Low mounted 1" tube optics on a small diameter spring gun are the next lowest, which is 1 1/16" (optic + 1/2 compression tube height). This would suggest a 7/8" lower comb, but as the head gets lower, the vertical distance between the eye and the cheekbone is less. I made just such a stock recently and I think the comb is about 1/2" lower than the top of the forearm which the math says would be 1 9/16" or so for center of optic to comb.
With iron sights, the sight sits maybe 1/2" above the compression tube, plus a 1/2" of tube, so for an iron sight gun the comb would need to be 1" below the top of the forearm. One way to achieve that is with drop which lowers the contact point of the comb. This further helps the situation by raising the low sights up so the head doesn't have to be too low down.
The head up position of a significantly dropped stock is what we all have experience with in airgunning; a classic minimally dropped stock is a completely different feeling. It's primary design influence is to put recoil in a straight line to the shoulder and not operate through an angle. This results in a design compromise in that one has to lay the head down as opposed to a more vertical head position. On the other hand, the low head position accentuates the pointing aspect. It is a very cool feeling, quite different from the target stock's upright head position, which of course also has it's application.

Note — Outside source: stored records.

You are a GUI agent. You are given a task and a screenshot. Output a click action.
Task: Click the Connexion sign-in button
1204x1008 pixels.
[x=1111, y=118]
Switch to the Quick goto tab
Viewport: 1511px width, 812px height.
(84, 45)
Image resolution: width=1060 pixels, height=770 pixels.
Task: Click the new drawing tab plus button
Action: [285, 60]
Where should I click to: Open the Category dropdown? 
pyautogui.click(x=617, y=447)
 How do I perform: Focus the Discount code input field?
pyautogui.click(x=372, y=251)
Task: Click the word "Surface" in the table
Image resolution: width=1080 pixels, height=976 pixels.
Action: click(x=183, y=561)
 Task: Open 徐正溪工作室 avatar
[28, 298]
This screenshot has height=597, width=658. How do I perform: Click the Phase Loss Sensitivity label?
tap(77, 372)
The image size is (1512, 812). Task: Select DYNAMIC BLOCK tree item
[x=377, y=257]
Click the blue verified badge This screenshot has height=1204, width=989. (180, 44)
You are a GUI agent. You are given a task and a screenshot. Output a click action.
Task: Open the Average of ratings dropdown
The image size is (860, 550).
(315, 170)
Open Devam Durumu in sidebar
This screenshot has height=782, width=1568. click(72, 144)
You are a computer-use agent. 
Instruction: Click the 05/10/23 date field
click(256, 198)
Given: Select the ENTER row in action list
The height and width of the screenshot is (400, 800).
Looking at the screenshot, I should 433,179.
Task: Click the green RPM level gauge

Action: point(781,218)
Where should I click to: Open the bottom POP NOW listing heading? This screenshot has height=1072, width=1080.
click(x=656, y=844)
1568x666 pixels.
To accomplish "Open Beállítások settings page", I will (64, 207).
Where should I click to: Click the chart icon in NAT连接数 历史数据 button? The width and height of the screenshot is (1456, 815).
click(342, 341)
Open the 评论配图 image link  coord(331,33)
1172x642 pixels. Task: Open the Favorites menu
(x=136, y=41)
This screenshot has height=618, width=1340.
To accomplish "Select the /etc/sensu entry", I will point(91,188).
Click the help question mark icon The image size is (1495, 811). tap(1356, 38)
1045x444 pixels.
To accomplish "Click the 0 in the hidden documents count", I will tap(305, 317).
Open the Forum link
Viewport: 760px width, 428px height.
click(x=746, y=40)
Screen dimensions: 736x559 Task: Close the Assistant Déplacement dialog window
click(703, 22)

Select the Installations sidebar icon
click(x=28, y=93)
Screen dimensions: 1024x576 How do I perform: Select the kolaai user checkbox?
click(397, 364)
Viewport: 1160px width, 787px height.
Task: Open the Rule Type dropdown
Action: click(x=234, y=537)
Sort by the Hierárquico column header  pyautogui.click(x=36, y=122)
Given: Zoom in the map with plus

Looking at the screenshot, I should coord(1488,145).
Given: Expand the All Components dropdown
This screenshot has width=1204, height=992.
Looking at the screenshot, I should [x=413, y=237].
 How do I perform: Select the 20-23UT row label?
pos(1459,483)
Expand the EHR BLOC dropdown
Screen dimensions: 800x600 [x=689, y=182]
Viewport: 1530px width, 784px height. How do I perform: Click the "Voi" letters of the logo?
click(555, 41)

In the end it's a choice of the aesthetics of the comb height determining the optic, or the optic determining the comb height.
|Paul in Zhills|
My HW97K experience
|May 15 2017, 12:52 PM |
I bought this beautiful rifle in .177 caliber. Initially, it shot well and accurately, but with a noticeable twang. Thinking that shooting a couple of tins of pellets would break it in and tone down the twang didn't work. So I installed a Vortex spring kit and seal. I only used two of the five washers that came with the kit because I wanted it to shoot smoothly and I wasn't that concerned with power. The kit worked as advertised. The twang was gone and it shot about the same velocity as original, maybe a few fps more. I think after breaking in, the velocity will drop some as the spring takes a set. This is what I want. However, the shot cycle has a definite "snap" to it, not the "thunk" that I expected. Regardless, I'm not taking it apart again.